== Segment start ==

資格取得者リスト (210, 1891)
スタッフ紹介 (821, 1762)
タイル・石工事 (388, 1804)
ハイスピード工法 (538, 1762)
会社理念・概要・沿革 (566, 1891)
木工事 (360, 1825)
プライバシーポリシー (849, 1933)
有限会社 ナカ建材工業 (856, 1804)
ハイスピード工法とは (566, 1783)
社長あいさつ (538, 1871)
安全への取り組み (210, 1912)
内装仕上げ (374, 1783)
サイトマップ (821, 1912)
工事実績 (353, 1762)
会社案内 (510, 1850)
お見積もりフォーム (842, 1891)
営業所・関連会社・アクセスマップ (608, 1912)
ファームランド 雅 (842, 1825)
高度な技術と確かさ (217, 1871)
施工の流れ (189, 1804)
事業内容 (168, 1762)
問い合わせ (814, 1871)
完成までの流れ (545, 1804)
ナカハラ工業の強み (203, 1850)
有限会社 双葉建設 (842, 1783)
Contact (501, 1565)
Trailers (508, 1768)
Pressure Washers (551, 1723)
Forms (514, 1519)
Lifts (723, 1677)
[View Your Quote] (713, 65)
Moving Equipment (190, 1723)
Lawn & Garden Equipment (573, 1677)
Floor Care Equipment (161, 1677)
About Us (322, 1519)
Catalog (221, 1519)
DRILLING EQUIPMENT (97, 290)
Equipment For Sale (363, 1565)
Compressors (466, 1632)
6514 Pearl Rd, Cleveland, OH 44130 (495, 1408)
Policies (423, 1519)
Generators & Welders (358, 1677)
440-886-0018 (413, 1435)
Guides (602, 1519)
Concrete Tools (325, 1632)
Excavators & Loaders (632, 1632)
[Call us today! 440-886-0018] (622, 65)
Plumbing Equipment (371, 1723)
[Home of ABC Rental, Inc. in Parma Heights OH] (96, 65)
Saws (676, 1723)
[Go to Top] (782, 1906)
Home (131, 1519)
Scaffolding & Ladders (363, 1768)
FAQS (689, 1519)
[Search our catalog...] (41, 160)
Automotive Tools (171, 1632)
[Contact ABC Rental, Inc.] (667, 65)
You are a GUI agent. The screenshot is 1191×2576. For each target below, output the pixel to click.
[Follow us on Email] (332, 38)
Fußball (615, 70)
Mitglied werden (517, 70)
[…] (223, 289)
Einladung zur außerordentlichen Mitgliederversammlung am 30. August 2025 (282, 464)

== Segment end ==

Task to complete >> Search the data above for lines holding "Rental" and copy each of them.

Your solution >>
[Home of ABC Rental, Inc. in Parma Heights OH] (96, 65)
[Contact ABC Rental, Inc.] (667, 65)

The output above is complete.